Option 5, a custom merge driver, is probably the way to get closest to what you want. It is surprisingly easy to do. Below is an example of one that I think should get you pretty close to the behavior you desire.
First, create a merge driver script called merge-and-verify-driver. Make it executable and put it in a suitable location (you may want to consider checking this script into the repo, even, since the repo’s config file is going to depend on it). Git is going to execute this shell script to perform the merge of the sensitive files:
#!/bin/bash
git merge-file "${1}" "${2}" "${3}"
exit 1
This just does the default merge behavior that Git itself normally does. The key difference is that the script always returns non-zero (to indicate that there was a conflict, even if the merge was actually resolved without conflicts).

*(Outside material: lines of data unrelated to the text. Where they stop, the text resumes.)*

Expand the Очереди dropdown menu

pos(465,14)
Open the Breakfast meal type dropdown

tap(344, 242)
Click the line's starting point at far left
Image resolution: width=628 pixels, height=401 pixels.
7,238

Next, you need to tell Git about the existence of your custom merge driver. You do this in the repo’s config file (.git/config):
[merge "verify"]
name = merge and verify driver
driver = ./merge-and-verify-driver %A %O %B
In this example, I’ve put merge-and-verify-driver in the repo’s top level directory (./). You will need to specify the path to the script accordingly.
Now, you just need to give the sensitive files the proper attributes so that the custom merge driver is used when merging those files. Add this to your .gitattributes file:
*.sensitive merge=verify
Here, I’ve told Git that any file with a name matching the pattern *.sensitive should use the custom merge driver. Obviously, you need to use pattern that is appropriate for your file(s).